[Records supplied]
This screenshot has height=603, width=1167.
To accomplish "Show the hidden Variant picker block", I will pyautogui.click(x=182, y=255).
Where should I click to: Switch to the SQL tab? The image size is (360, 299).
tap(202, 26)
[/Records supplied]
[Records supplied]
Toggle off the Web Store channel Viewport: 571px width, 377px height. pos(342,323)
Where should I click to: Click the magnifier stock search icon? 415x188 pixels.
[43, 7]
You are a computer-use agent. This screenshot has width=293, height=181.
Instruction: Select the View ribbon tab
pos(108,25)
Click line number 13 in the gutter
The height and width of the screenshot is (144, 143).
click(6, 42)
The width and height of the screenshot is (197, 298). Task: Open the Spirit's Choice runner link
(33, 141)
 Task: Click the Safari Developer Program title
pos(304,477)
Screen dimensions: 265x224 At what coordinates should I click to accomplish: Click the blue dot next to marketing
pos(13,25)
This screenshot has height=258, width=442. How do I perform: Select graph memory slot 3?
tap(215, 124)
[/Records supplied]
[Records supplied]
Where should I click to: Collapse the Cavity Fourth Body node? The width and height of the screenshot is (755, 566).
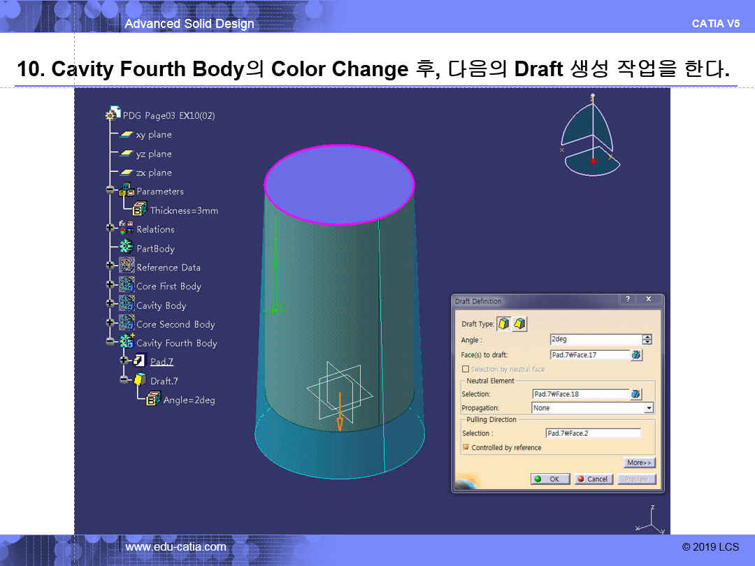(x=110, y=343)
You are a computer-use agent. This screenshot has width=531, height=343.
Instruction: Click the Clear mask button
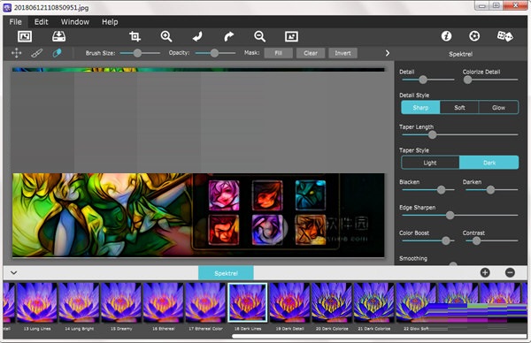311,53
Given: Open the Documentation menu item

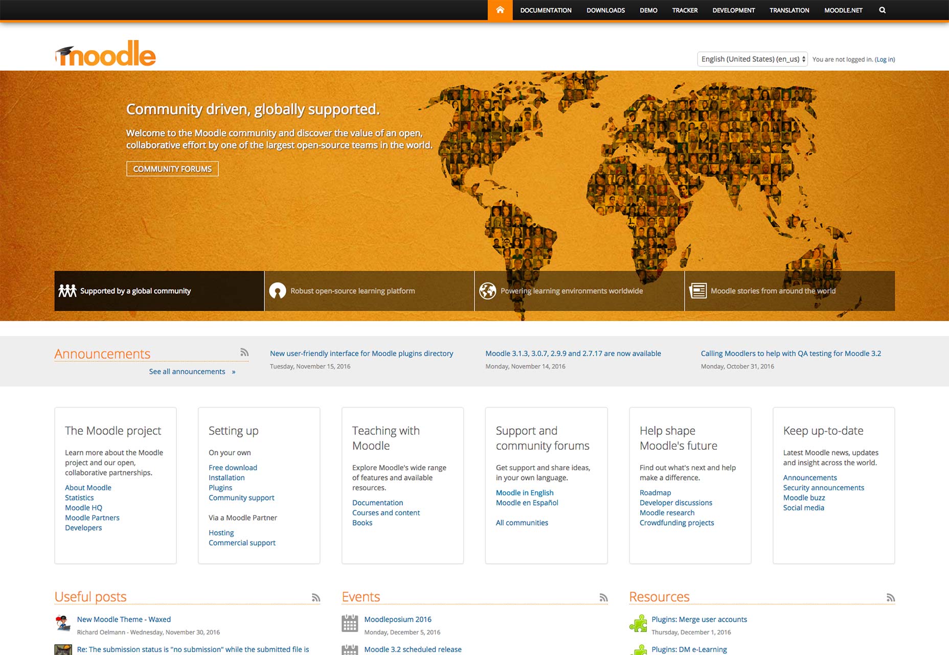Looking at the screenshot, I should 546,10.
[/Records supplied]
Your instructions:
In the material above, find every line that has the string "computer" and pull those lines out.

Finished exercise:
You are a computer-use agent. This screenshot has width=293, height=181.
You are a computer-use agent. This screenshot has width=531, height=343.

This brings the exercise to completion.